Leitartikel
von Patrizia Pesenti Vorsteherin des Gesundheitsund Sozialdepartements
Harte Zeiten, nicht nur im Gesundheitswesen. Schwierige Zeiten, um
Neuerungen vorzuschlagen und neue Wege zu ersinnen. Dies ist aber
dennoch der beste Zeitpunkt, da die Dringlichkeit der Änderungen
spürbar ist. Das Gesundheitssystem ist festgefahren, schnaubt, läuft
leer, hat eine Eigendynamik entwickelt, und alle spüren es: Handeln tut
Not. Es gibt jedoch keine einfachen Lösungen. Aber neue Wege, neue
Ideen, die man den Mut haben muss, entschlossen zu unterstützen, zu
einem Zeitpunkt, zu dem viele erschöpft sind, vor allem wer im
Gesundheitswesen tätig ist.
Dies ist was wir - hier und jetzt -
zusammen mit Ihnen tun. Eine elektronische Gesundheitskarte löst nicht
alle Probleme des Gesundheitssystems. Sie stellt aber einen Anfang dar.
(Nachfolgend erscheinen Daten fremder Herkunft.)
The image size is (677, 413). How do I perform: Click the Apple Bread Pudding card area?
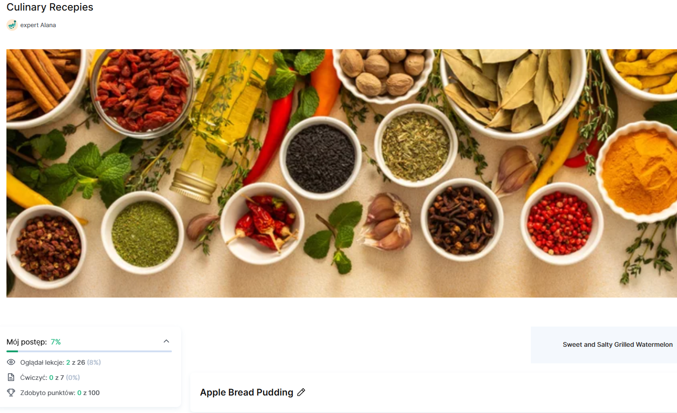[433, 392]
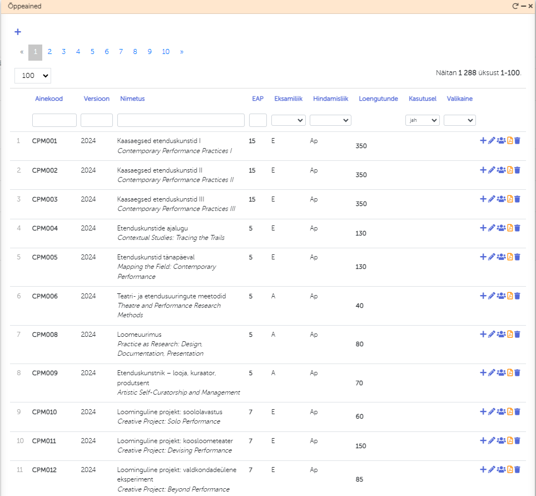Click the group users icon for CPM006
This screenshot has width=536, height=496.
501,296
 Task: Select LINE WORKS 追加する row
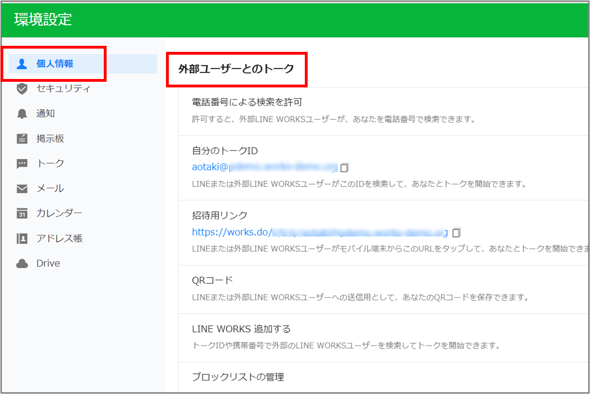241,329
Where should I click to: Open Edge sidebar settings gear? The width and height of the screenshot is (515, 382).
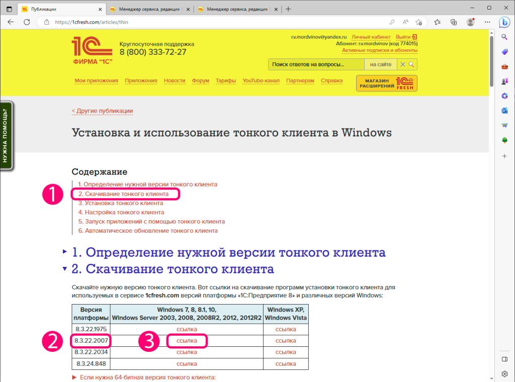(x=504, y=373)
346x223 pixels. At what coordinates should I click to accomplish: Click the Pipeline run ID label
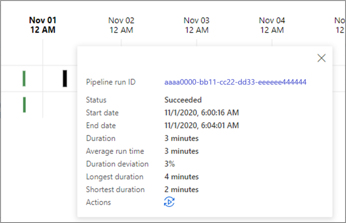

Den Anfang eines Projekts, dank dessen die Hoffnungen der Wahrung der
hohen Qualität unseres Gesundheitssystems auf ein kleines Objekt (eine
plastifizierte Karte mit Mikrochip) konzentriert werden können, zu
Kosten, die uns nicht ... krank machen. Dieses Projekt führt die neuen
Informationstechnologien ins Gesundheitswesen ein, auf durchdachte aber
vor allem mit anderen mitgetragene, teilnehmende Weise. Ein Projekt,
welches vorschlägt, und nicht vorschreibt. Ein Projekt, welches wir
gemeinsam aufbauen, weil wir die gesundheitliche Sicherheit jedes
Bürgers wahren wollen, jedoch auch das Recht jedes Einzelnen auf den
Schutz der persönlichen Daten. Die Gesundheitskarte wird uns helfen,
auf vernünftige und sparsame Weise die zur Verfügung stehenden
Ressourcen einzusetzen. Die Ideen dazu sind schon vorhanden. Erneuern
bedeutet, diesen die Möglichkeit zu geben, sich in eine neue Art der
Weitergabe der Gesundheitsinformationen zu wandeln, in eine neue
Sprache, welche den Patienten in den Mittelpunkt stellt.